Wall Street analysts on Monday took a largely upbeat view on Robinhood Markets Inc in their first ratings on the stock as they bet on the online brokerage's ability to boost its user base, days after it warned of easing retail trading frenzy.
At least six brokerages that participated in Robinhood's IPO started coverage after the quiet period following the stock's market debut expired. Three of them rated it "buy" or its equivalent and another two recommended a "hold" rating.
JPMorgan Securities was the lone bearish voice with an "underweight" rating, citing several risks, including regulation, pricing, and market saturation.
To be sure, all analysts have raised doubts about the near-term uncertainty about how sustainable the frantic levels of retail trading that fueled its second-quarter growth would be.
But they were largely upbeat when it came to the company's long-term growth prospects. "We believe HOOD is well-positioned to continue to see best-in-class user growth, leveraging its innovative referral program and strong word-of-mouth customer acquisition," Goldman Sachs analysts said in a note, rating the stock "neutral".

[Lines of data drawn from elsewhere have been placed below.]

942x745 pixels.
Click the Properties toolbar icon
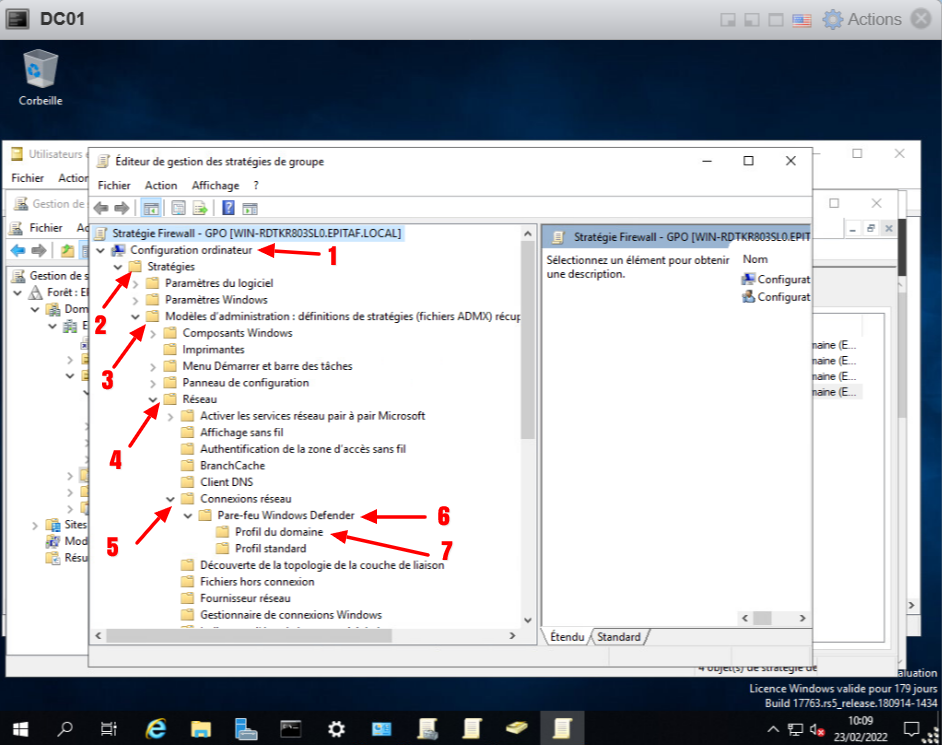(178, 208)
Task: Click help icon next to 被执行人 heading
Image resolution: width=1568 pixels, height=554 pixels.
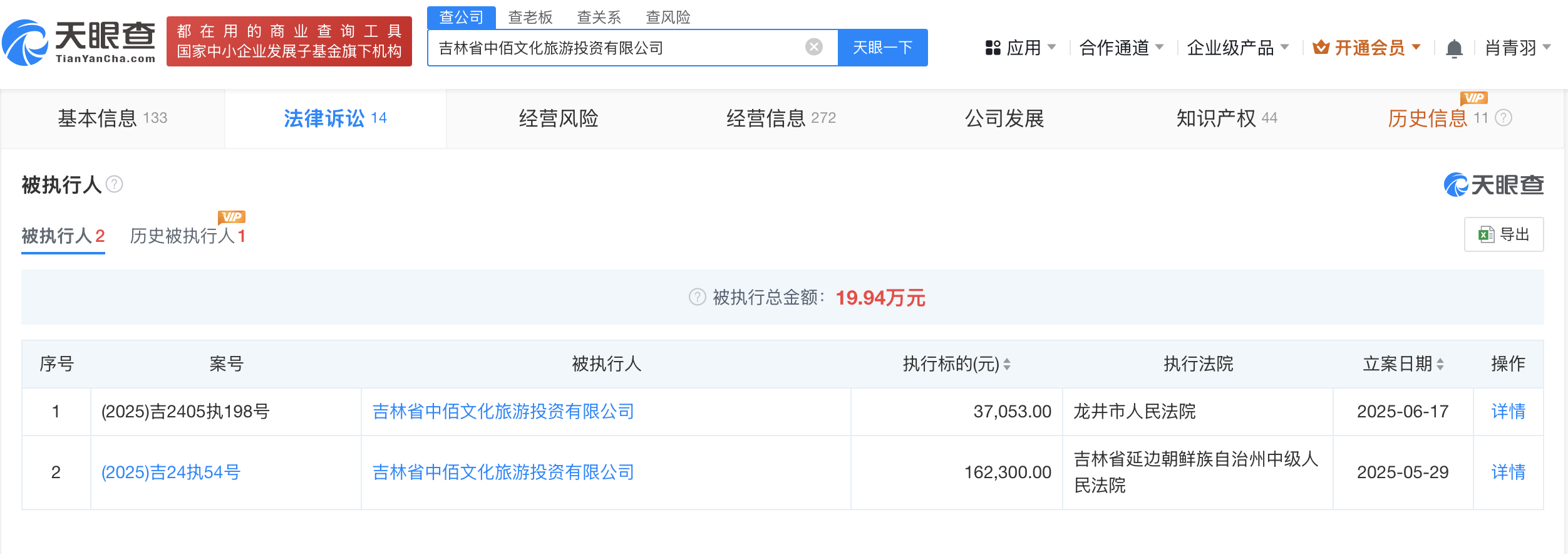Action: pyautogui.click(x=115, y=184)
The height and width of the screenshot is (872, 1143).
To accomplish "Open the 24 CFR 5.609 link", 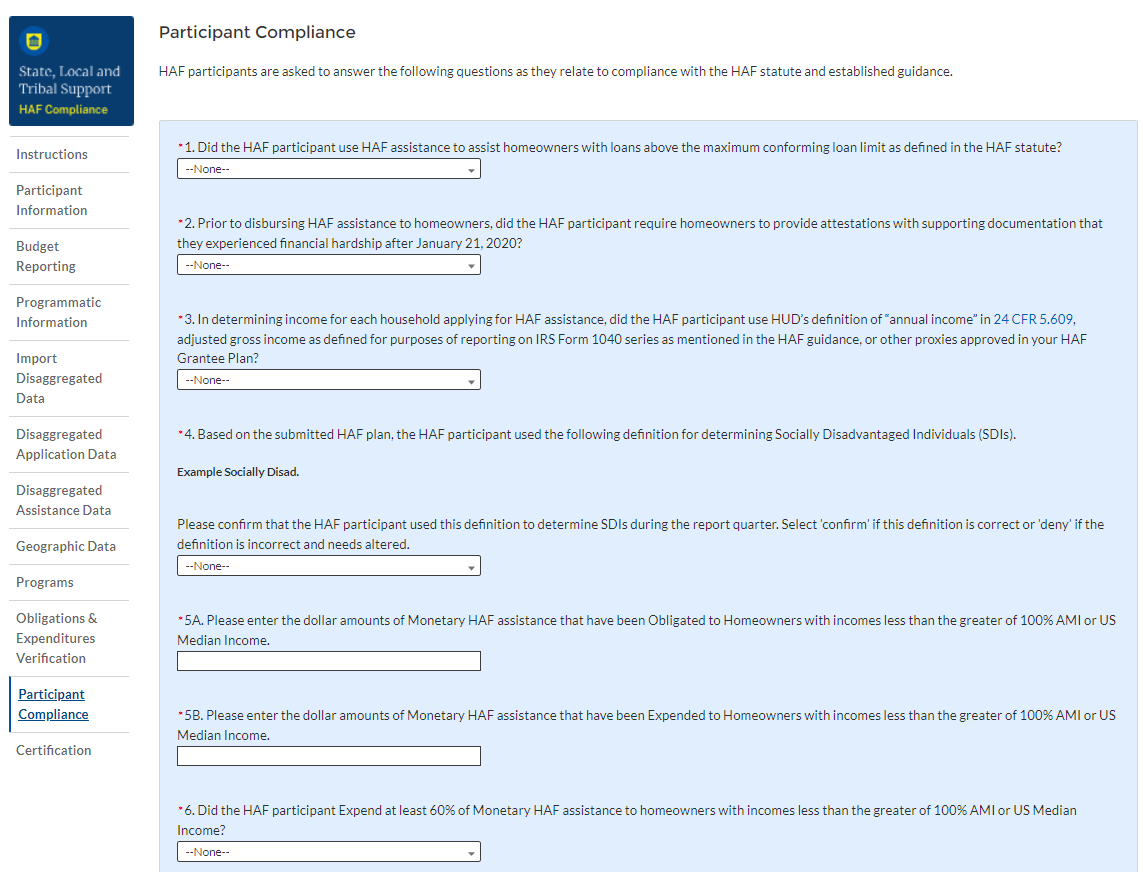I will coord(1033,319).
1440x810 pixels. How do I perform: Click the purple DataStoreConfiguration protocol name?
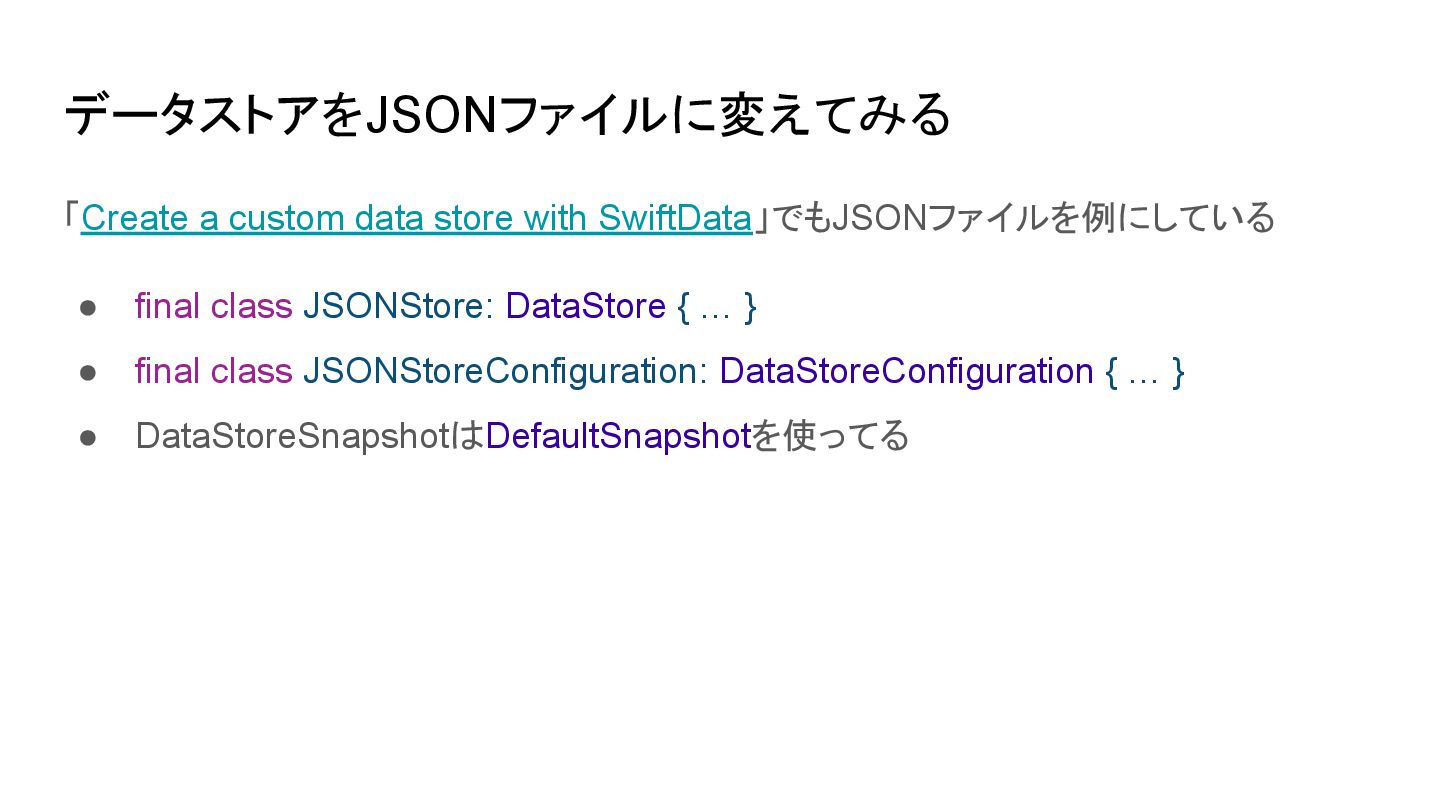(906, 371)
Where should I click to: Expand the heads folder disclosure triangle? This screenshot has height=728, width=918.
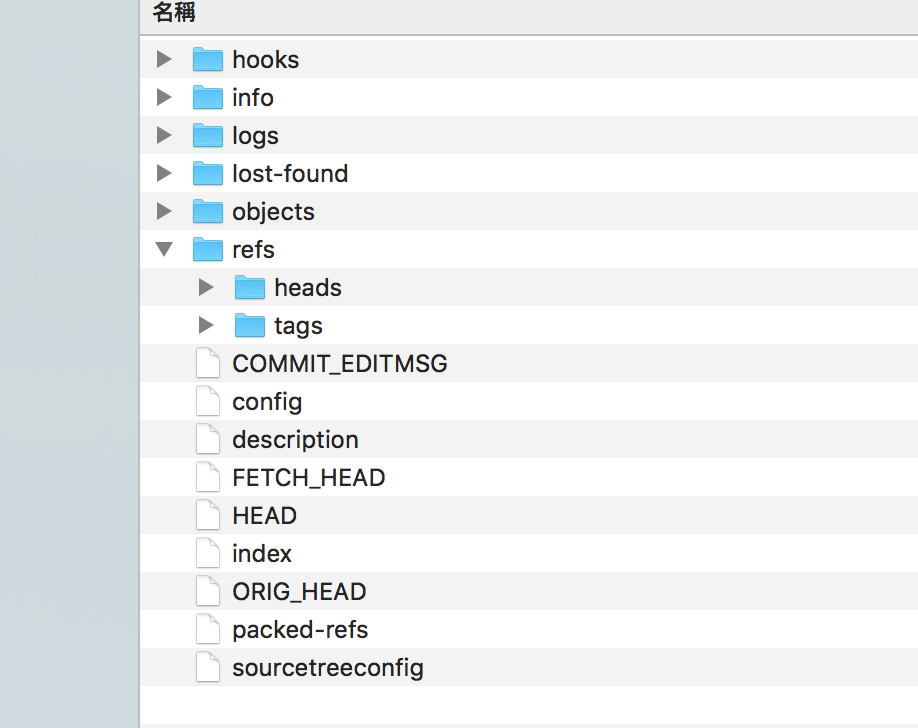(206, 287)
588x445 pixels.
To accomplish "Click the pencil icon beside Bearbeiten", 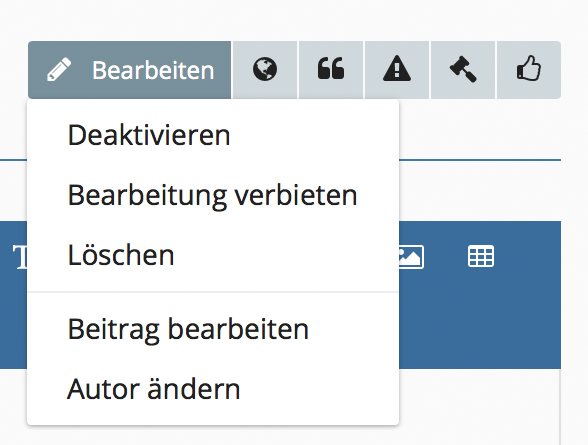I will coord(59,70).
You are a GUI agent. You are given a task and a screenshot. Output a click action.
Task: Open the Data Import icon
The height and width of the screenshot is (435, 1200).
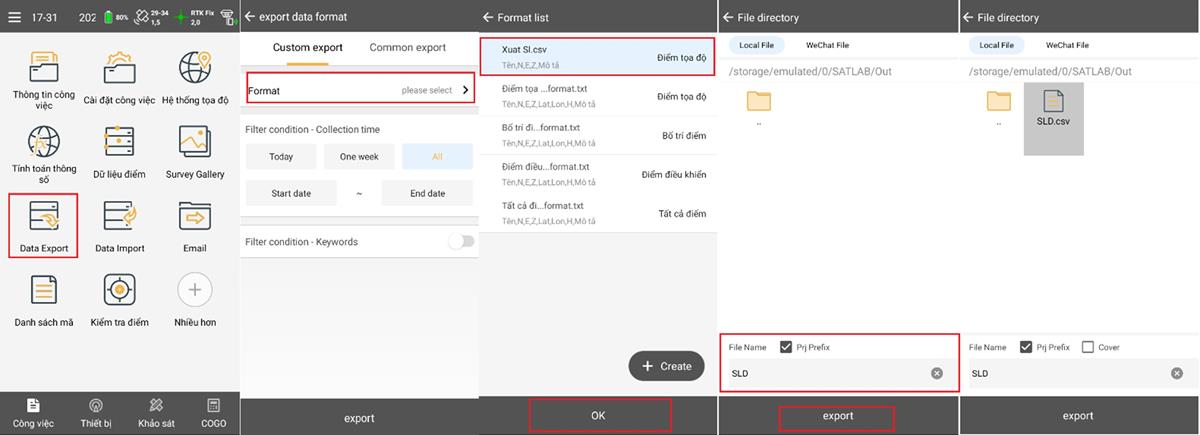click(119, 216)
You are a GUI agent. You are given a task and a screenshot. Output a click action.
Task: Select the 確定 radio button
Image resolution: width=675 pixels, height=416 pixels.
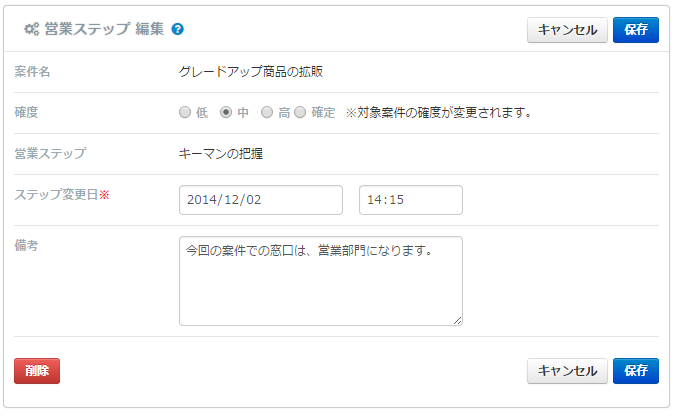(x=300, y=112)
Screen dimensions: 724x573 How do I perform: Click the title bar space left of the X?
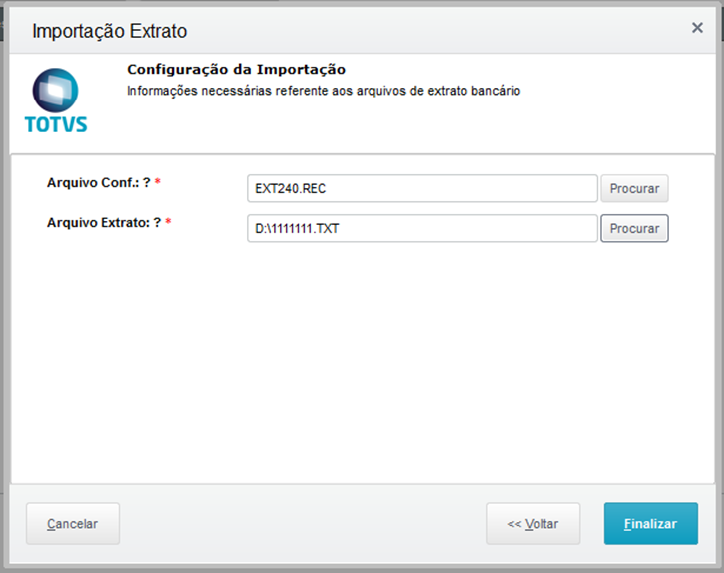click(450, 30)
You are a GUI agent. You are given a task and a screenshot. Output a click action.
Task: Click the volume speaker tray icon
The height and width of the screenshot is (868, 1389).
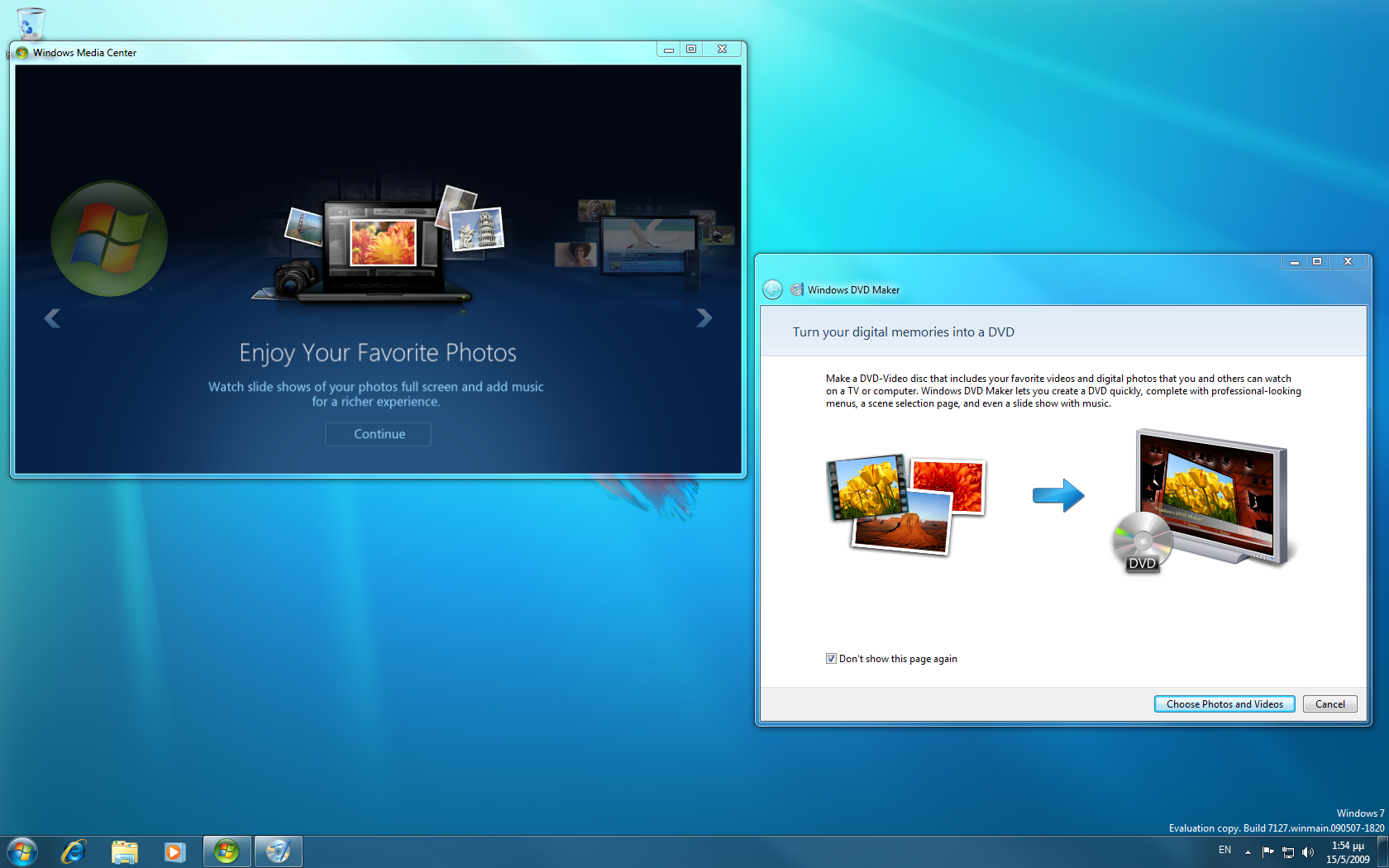coord(1307,852)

Robinhood's shares were up 2.25 per cent at US$43.64, compared with the median price target of US$55, according to Refinitiv Eikon data.
"We expect HOOD will be a continued beneficiary of its strong brand recognition among younger investors, built through an effective, incentive-driven client acquisition model," Piper Sandler said, starting coverage with a "neutral" rating.
Robinhood's trading app emerged as the gateway for investors seeking to get in on this year's mania for so-called meme stocks, but in its first earnings report as a public company last week it said it expects retail traders to become less active in the third quarter.
"We view Robinhood not as a meme stock phenomenon, but as a singularity that captures Generation Z's zeitgeist," Mizuho analysts said, giving a "buy" rating.